It's actually quite easy: Find their host and, if they're in the US, issue a DMCA notification:

   $ dig resinternationalgroup.com

   ;; ANSWER SECTION:
   resinternationalgroup.com. 18788 IN	A 66.206.15.100

   $ dig -x 66.206.15.100

   ;; ANSWER SECTION:
   100.15.206.66.in-addr.arpa. 3600 IN PTR cpanel.siteplot.com.

Send the email over to support@siteplot.com. If that doesn't work, go up to their datacenter:

   $ whois 66.206.15.100

   ...
   OrgAbuseHandle: NETWO5887-ARIN
   OrgAbuseName:   Network Admin
   OrgAbusePhone:  +1-509-209-8000
   OrgAbuseEmail:  network@cyber-world.com
   OrgAbuseRef:    http://whois.arin.net/rest/poc/NETWO5887-ARIN
   ...

Email it over to network@cyber-world.com or support@cyber-world.com.

Here's a good template from Scribd: http://support.scribd.com/entries/22980-DMCA-copyright-infri...

They seems to be in Europe though... what happens in that case?

It's still a copyright violation; the DMCA, as mentioned above, is (iirc) more related to sharing of copyrighted materials on websites that host user-generated content (such as copyrighted videos on youtube or copyrighted visuals or code on github). The DMCA doesn't apply or need to be mentioned here, as the pre-DMCA copyright laws already cover this.
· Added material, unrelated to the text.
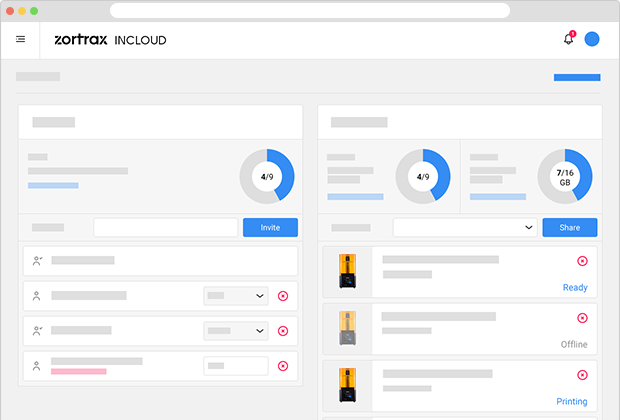
Task: Remove the Offline printer from list
Action: point(582,318)
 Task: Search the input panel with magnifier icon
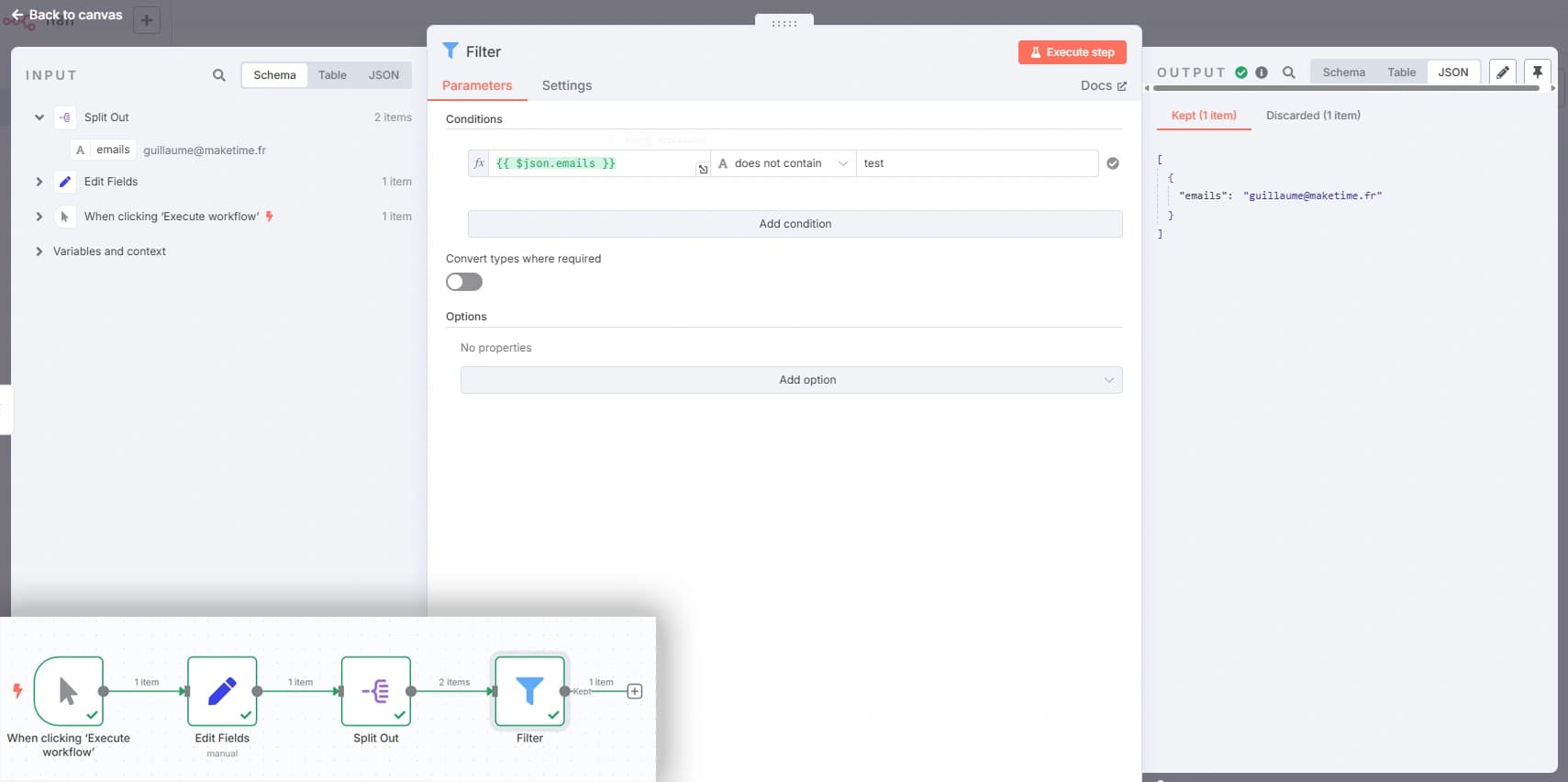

The copyright violation is coming from a server hosted in the US, so it's subject to US laws.

It would be the same if I took a DVD from the US that doesn't have a copyright in another country, went to that country to copy it, and then tried to sell it back in the US. It doesn't matter where I'm making the copy, it matters where I'm distributing it.
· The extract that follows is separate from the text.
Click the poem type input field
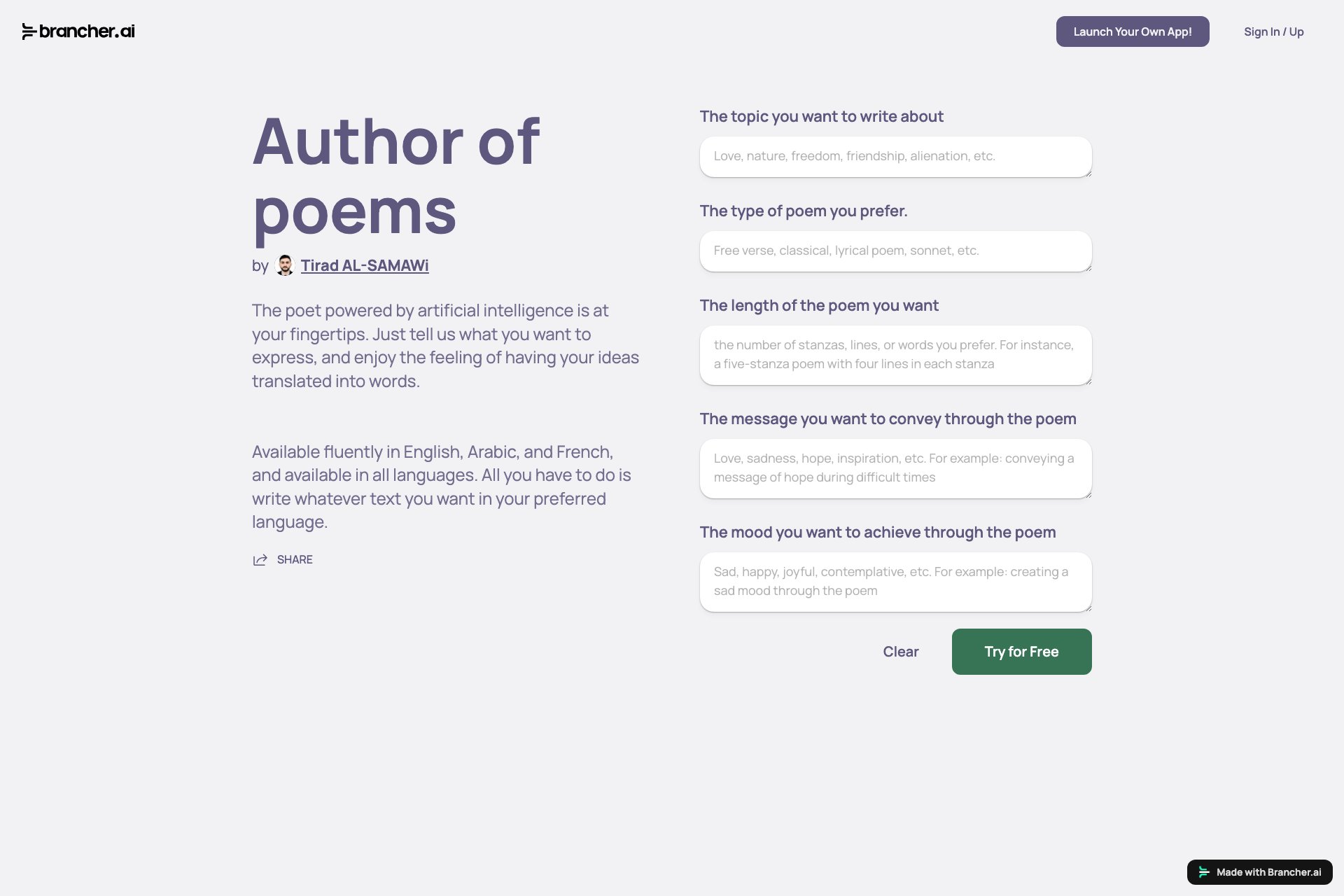(895, 251)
Hopefully they will just honour DMCA regardless.

They probably rip off designs in the hope that they won't get found out. As soon as it looks like a hassle they will hopefully just move to ripping off someone else.

Even if they aren't in the US, the majority of hosts will still accept DMCAs.

No.

This is directly using (even hotlinking some assets) the OPs copyrighted materials.

FlatUI had 3 icons that were "similar"[1] to icons in LayerVault. There wasn't any clear copying of assets.

[1] for some values of similar, including "not similar".

Oh, the hotlinking of assets is murder waiting to happen. Show him whatfor!

The hotlinking is caused by a straight-up copy of OP's JS files. This is a pretty clear cut case of copyright infringement - a DMCA takedown is not abusive here.

Yes, hotlinking assets is exploitable! Someone could really have fun with that for a few weeks.

Is hotlinking copyrighted materials illegal?

That doesn't really matter in this case - the fact that the HTML references assets that are on the OP's site is pretty conclusive proof that this is a direct copy, rather than an "inspired design" or convergent evolution.

FlatUI was inspired by another website. In this case, both websites seem to have copied all the assets up to the javascript from gocardless since they received sentry notifications.

If they do the same design, but using different bits, they're not copy. But yes, they copied the design, files and everything, this changes the rules of the game. Now you can sue them for that, but you cannot stop people of using the typography, colors and layout of any design, that's called style.

It's silly the ripp-off, made me laugh.

Not sure if you read the description provided. They ripped the source code as well, not just the design. That goes under copyright, as would copying someones graphic assets. If it were using similar graphics or design, then yes, it isn't a copyright issue.

Why? They are stealing OP's copyrighted works and posting them on their website.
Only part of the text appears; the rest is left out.